• _What to do_:
Extract from the listing below every line from the one containing "build (218, 245)" through the one containing "low (438, 324)", both included, and reproduce them verbatim.

• _Provided entries_:
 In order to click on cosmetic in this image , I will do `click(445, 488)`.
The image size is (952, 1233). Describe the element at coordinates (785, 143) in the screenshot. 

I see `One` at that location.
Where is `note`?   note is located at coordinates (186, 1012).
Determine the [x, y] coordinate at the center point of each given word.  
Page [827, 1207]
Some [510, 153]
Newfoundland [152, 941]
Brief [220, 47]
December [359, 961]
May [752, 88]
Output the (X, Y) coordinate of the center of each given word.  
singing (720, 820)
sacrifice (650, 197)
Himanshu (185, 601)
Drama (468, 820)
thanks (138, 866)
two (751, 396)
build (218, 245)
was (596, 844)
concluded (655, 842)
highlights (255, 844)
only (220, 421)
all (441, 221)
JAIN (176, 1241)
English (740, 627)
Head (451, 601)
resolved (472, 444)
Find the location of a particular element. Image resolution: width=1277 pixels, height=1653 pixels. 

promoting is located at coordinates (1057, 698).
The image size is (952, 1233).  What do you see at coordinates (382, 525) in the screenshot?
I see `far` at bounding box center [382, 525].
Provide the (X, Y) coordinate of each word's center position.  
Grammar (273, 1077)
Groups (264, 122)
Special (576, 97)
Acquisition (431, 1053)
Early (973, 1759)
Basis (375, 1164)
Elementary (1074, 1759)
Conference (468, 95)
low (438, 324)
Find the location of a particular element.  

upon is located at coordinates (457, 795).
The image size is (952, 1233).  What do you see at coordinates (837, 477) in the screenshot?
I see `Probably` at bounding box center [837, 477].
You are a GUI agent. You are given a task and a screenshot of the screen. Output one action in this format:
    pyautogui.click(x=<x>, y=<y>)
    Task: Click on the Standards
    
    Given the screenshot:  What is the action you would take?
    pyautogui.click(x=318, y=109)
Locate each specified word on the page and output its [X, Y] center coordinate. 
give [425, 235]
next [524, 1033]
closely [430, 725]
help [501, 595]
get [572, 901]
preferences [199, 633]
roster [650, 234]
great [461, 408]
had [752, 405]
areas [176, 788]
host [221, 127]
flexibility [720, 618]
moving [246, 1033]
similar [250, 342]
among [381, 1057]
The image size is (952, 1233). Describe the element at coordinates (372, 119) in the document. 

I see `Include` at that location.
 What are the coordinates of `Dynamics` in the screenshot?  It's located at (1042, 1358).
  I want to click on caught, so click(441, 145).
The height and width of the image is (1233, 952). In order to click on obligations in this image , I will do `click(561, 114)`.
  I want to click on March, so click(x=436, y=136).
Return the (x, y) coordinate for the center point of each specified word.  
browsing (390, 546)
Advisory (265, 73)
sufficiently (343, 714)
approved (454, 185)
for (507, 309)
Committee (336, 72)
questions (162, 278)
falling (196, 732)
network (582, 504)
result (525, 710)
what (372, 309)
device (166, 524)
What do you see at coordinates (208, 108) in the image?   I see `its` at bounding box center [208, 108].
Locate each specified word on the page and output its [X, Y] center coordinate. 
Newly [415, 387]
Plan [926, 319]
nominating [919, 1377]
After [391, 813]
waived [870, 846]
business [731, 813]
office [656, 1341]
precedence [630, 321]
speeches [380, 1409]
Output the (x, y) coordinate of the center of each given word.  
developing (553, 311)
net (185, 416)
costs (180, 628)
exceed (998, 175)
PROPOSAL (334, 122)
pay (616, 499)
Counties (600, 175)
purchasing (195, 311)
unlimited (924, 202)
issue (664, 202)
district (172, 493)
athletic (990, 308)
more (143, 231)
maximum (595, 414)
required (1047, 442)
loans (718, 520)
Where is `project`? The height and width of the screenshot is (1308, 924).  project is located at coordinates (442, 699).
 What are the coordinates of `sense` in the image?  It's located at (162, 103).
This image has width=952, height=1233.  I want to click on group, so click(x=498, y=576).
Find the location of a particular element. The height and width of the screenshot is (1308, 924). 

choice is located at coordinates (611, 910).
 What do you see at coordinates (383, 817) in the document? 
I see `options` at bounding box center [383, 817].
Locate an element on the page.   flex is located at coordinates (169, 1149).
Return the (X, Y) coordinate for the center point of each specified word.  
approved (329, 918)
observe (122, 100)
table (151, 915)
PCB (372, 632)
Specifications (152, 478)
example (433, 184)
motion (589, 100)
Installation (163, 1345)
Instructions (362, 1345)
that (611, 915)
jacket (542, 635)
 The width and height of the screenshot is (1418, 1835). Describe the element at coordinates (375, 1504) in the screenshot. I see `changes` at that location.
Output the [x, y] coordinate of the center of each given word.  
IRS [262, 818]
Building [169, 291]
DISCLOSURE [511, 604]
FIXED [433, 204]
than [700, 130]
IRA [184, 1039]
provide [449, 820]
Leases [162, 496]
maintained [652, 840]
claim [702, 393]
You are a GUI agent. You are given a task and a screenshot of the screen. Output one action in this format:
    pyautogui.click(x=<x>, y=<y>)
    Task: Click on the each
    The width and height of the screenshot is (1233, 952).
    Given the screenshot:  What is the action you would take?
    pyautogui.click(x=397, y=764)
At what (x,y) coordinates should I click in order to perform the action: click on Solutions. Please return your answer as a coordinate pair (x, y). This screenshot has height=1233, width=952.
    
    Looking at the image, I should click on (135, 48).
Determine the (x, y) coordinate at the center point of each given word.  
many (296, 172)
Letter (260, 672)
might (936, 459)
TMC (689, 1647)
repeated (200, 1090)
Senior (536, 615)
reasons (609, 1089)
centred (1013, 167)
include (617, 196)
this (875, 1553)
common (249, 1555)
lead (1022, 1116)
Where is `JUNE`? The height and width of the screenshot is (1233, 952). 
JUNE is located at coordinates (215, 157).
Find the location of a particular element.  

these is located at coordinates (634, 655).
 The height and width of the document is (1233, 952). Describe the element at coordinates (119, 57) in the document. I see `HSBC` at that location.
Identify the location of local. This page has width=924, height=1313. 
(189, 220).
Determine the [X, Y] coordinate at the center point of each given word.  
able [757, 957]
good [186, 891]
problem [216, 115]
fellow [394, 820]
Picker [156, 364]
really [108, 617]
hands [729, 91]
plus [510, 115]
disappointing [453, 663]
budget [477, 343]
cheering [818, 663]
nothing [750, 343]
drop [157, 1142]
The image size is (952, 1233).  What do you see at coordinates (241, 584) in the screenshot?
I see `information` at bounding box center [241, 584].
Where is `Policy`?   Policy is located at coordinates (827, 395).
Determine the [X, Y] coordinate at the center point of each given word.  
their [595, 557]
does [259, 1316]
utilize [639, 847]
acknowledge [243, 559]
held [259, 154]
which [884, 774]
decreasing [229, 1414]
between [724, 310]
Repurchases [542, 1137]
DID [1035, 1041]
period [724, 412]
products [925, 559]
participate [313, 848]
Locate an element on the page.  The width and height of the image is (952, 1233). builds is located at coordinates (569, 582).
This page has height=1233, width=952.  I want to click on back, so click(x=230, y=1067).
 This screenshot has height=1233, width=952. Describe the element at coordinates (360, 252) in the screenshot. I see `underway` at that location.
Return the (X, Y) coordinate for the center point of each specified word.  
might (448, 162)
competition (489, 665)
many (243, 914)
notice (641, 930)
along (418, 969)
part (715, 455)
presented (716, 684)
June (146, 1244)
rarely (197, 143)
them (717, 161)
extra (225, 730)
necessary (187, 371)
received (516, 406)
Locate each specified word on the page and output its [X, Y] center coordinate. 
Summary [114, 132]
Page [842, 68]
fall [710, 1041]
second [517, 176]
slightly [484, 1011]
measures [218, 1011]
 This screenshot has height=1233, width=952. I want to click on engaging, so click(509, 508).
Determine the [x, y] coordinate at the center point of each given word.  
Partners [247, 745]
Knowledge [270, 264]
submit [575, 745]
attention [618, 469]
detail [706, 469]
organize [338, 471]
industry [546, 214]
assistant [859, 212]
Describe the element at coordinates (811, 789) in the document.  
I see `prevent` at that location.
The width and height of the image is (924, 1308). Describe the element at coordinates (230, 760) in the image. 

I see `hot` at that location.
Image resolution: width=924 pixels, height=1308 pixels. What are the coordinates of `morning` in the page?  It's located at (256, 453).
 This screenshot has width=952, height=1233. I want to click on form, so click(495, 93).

• _Answer for the task_:
build (218, 245)
was (596, 844)
concluded (655, 842)
highlights (255, 844)
only (220, 421)
all (441, 221)
JAIN (176, 1241)
English (740, 627)
Head (451, 601)
resolved (472, 444)
Find the location of a particular element. Image resolution: width=1277 pixels, height=1653 pixels. 

promoting is located at coordinates (1057, 698).
The image size is (952, 1233).  What do you see at coordinates (382, 525) in the screenshot?
I see `far` at bounding box center [382, 525].
Provide the (X, Y) coordinate of each word's center position.  
Grammar (273, 1077)
Groups (264, 122)
Special (576, 97)
Acquisition (431, 1053)
Early (973, 1759)
Basis (375, 1164)
Elementary (1074, 1759)
Conference (468, 95)
low (438, 324)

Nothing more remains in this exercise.